The first major agenda item was a “planned project” proposal to build a new Hampton Inn at 2910 Jackson Ave., across the street from Weber’s Inn. Commissioners had discussed the proposal at length during their June 18, 2013 meeting. Ultimately, they unanimously voted to postpone action at that meeting, instead asking the developer to address concerns over pedestrian access within the site.

Hampton Inn, Ann Arbor planning commission, The Ann Arbor Chronicle

A drawing of the proposed Hampton Inn on Jackson Avenue – next to the larger existing Clarion Inn – was shown to commissioners at their July 2 meeting.

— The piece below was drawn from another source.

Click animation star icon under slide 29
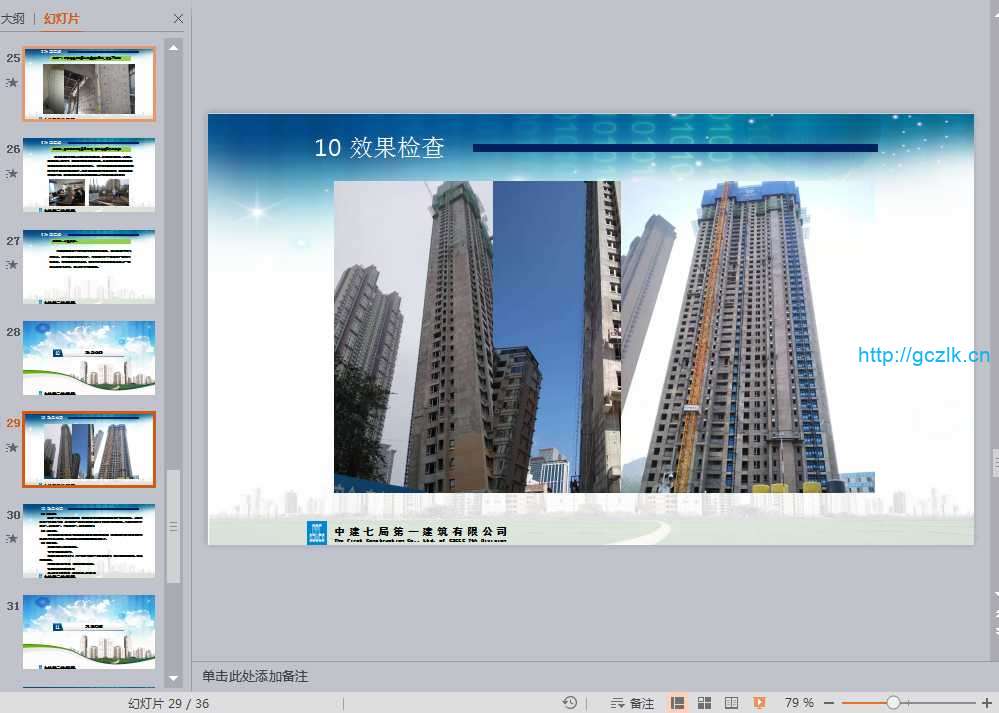The height and width of the screenshot is (713, 999). click(13, 447)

The design includes improved pedestrian features.

A June 28 letter from Andy Wakeland, the project’s civil engineer, outlined several changes that the design team made in response to commissioners’ concerns. [.pdf of Wakeland’s letter] The changes include building a wood chip path with a picnic table along the front wooded area of the site, connecting to two previously proposed entrances from Jackson Avenue. The plan now also includes an alternate pedestrian route at the west entrance, crossing the front parking lot in a more direct route to the hotel’s front door. Overall, the changes are intended to improve pedestrian connectivity within the site, as well as with areas surrounding the site.

Planning intern Katy Ryan presented the project, describing the changes that had been proposed since the commission’s June 18 meeting.

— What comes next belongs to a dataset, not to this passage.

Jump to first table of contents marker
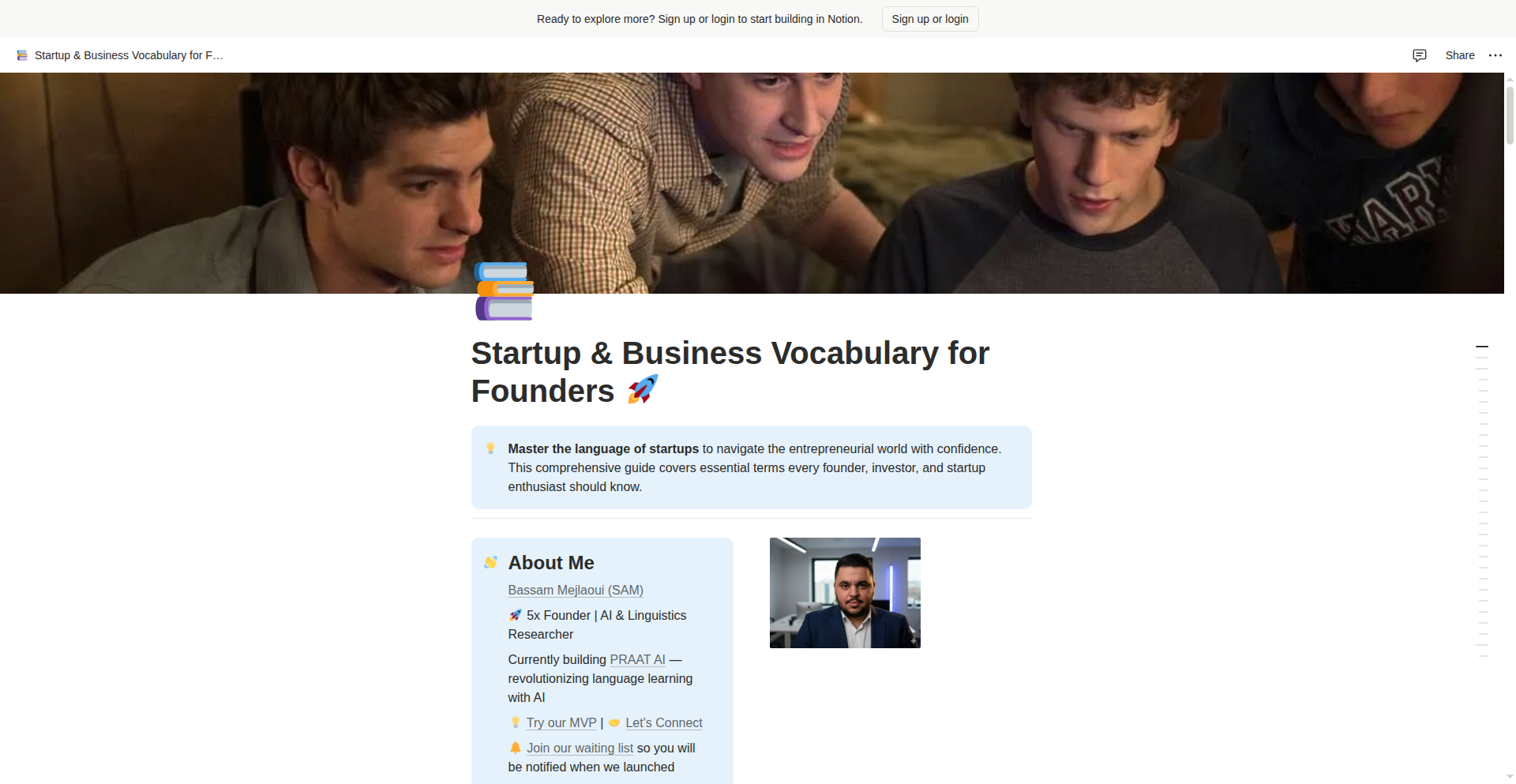1516x784 pixels. tap(1482, 347)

The proposed four-story hotel, located on an 8.8-acre site north of Jackson and south of I-94, would include 100 bedrooms and 51,608 usable square feet. A 163-room Clarion Hotel is on the same site, east of the proposed new hotel.

A previous site plan for that location had been approved in 2008, and a Super 8 motel there was demolished. The foundation was laid for a new Hampton Inn, but the project was never completed and the building permits and site plan expired.

The owner is seeking planned project status so that the existing foundation can be used. In 2008, no maximum front setback had been required. Now, however, a maximum front setback of 50 feet is required on at least one of the site’s three front property lines. A planned project status would allow that requirement to be waived. The existing foundation is set back 72.4 feet from the north property line.

A public benefit is required in order to secure the planned project status. The owner originally cited the benefit as using the existing infrastructure.

Several members of the development team – as well as the owner, Akram Namou – attended the meeting, but no one spoke at a public hearing on this item.

In addition to a request to recommend approval of the planned project site plan, commissioners were asked to recommend approval of an amended development agreement and modifications to the city’s landscaping requirements.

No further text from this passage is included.